Current threats to Atlantic salmon include both the primary and secondary factors identified in the final rule (74 FR 29344, 2009). In addition, this recovery plan identifies undersized or poorly designed and installed road stream crossings, climate change and the Greenland intercept fishery as emerging significant threats.

Emerging Threats Associated with Factor A:

Road stream crossings

Road stream crossings were identified at the time of listing as a lesser stressor, which in conjunction with other lesser stressors constituted a significant threat to the species.   In the draft recovery plan, the threat of road crossings is identified as constituting a significant threat to the species.  Road stream crossings are found throughout the GOM DPS.   In the Gulf of Maine DPS, 10,169 road crossings have been assessed for fish passage effectiveness.  Of these, there are 3,259 impassible culverts, 3,677 culverts that are a partial barrier to fish passage, and another 1,803 where passage effectiveness is unknown (A. Abbott, personal communications, 8-2017).  Most of those road crossing barriers are found on the smaller first and second order streams within a watershed.  Corrugated metal, plastic or cement culverts, rather than bridges or bottomless arch culverts, are frequently installed at road crossings to reduce costs.  Undersized culverts create hydraulic barriers that sever habitat connectivity within the range of the GOM DPS.  Improperly placed and undersized culverts create fish passage barriers through perched outlets, increased water velocities, or insufficient water flow and depth within the culvert.  Poorly placed or designed road stream crossings reduce access to habitat necessary for Atlantic salmon spawning and rearing and alter stream processes including transport of sediment and materials.

Road stream crossings that restrict movements within and among suitable habitats on first and second order tributary streams have a significant impact on parr production.   In a study on the Sheepscot River, Sweka et al. (2007), found that smaller tributary streams contributed more individuals to the total outmigrating smolt population than larger mainstem habitats.  Sweka and Mackey (2010) found a similar relationship throughout Maine Atlantic salmon rivers in which parr density decreased with increasing cumulative drainage area.  They modeled this relationship using quantile regression to illustrate an upper bound (90th percentile) of parr density that could be expected in a stream reach of a given cumulative drainage area.  They estimated that approximately 83 percent of predicted parr production in the GOM DPS occurs in the small drainage areas reaches with drainage areas less than 100 km2 (90 percent from habitat with drainage areas less than 209 km2, and 95 percent from habitat with drainage areas less than 411 km2). Many of these smaller drainage areas constitute 1st and 2nd order streams where road crossing barriers are most often found. 

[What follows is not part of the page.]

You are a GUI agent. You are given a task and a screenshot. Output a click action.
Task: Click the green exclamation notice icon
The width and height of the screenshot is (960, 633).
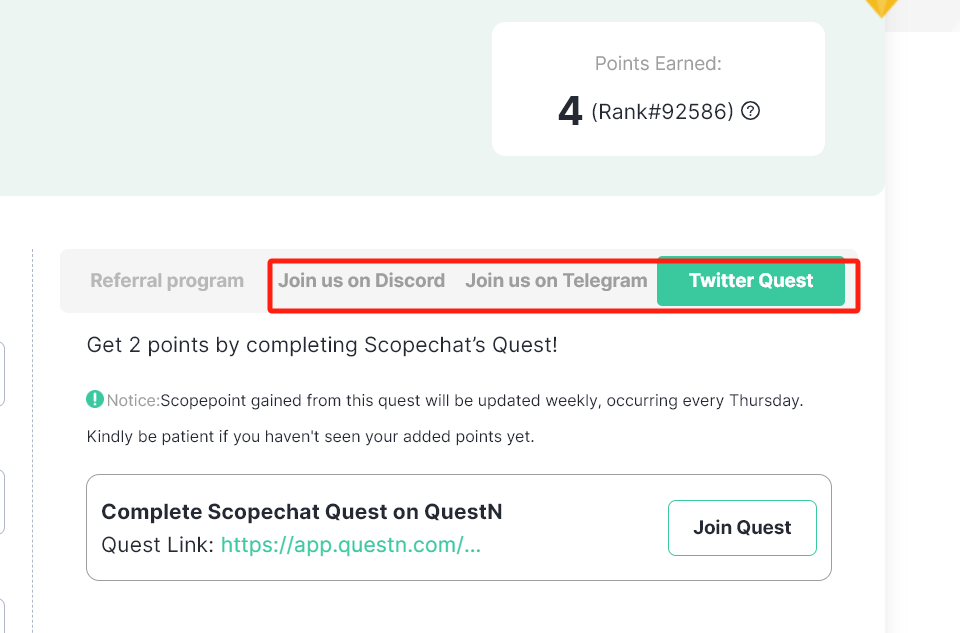pyautogui.click(x=94, y=399)
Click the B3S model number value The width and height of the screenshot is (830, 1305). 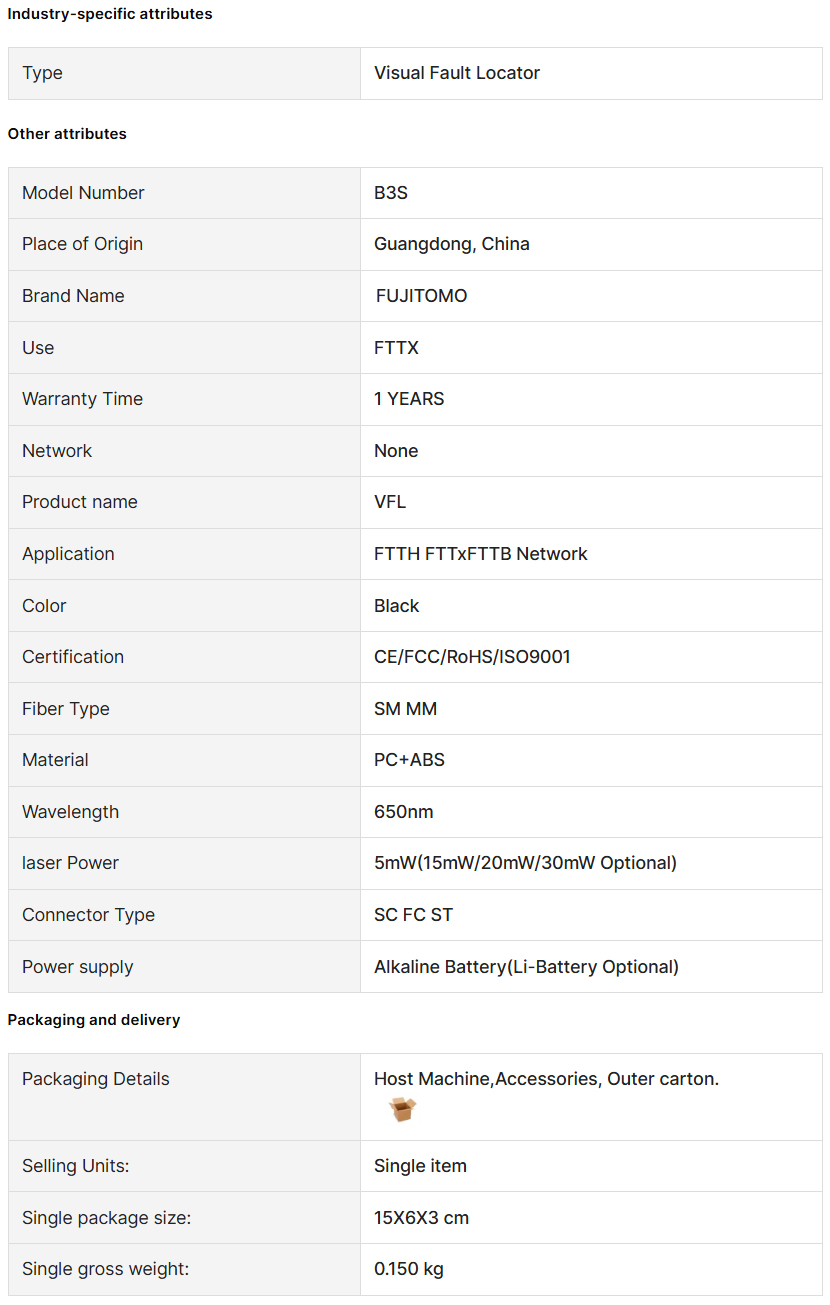coord(391,193)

Emerging Threats Associated with Factor B:

Mixed-stock fisheries

Commercial fisheries for Atlantic salmon within the United States have been closed since 1947; however, small but significant fisheries continue within the species’ migratory corridor off the coast of Canada and Greenland.  To effectively engage in issues requiring international collaboration such as these distant water fisheries, the United States maintains a presence at the North Atlantic Conservation Organization (NASCO) and International Conference for the Exploration of the Seas (ICES).  The United States is a signatory to the “Convention for the Conservation of Salmon in the North Atlantic Ocean” which entered into force in October 1983, creating NASCO to ensure that the burden of Atlantic salmon conservation was shared by both States of Origin and Distant Water Countries. NASCO promotes the conservation, restoration, enhancement, and rational management of salmon stocks in the North Atlantic Ocean through international cooperation.  NASCO has six members, which include Norway, the United States, European Union (EU), Canada, the Russia Federation, and Denmark (in respect of the Faroe Islands and Greenland). The United States is represented at NASCO by scientists and managers from NOAA Fisheries as well as staff from the Department of State, other Federal and non-federal agencies, and private sector advisors.   NMFS’ role is to work to reduce impacts to U.S. stocks from distant water fisheries, and seek to hold ourselves and other countries accountable for the protection and conservation of Atlantic salmon.  NMFS scientists compile and analyze data on the status of the GOM DPS and take this information to the International Council for the ICES Working Group on North Atlantic Salmon. This group takes and analyzes data from throughout the North Atlantic to provide scientific advice to NASCO. NMFS scientists coordinate and participate in the international sampling effort for the Greenland fishery.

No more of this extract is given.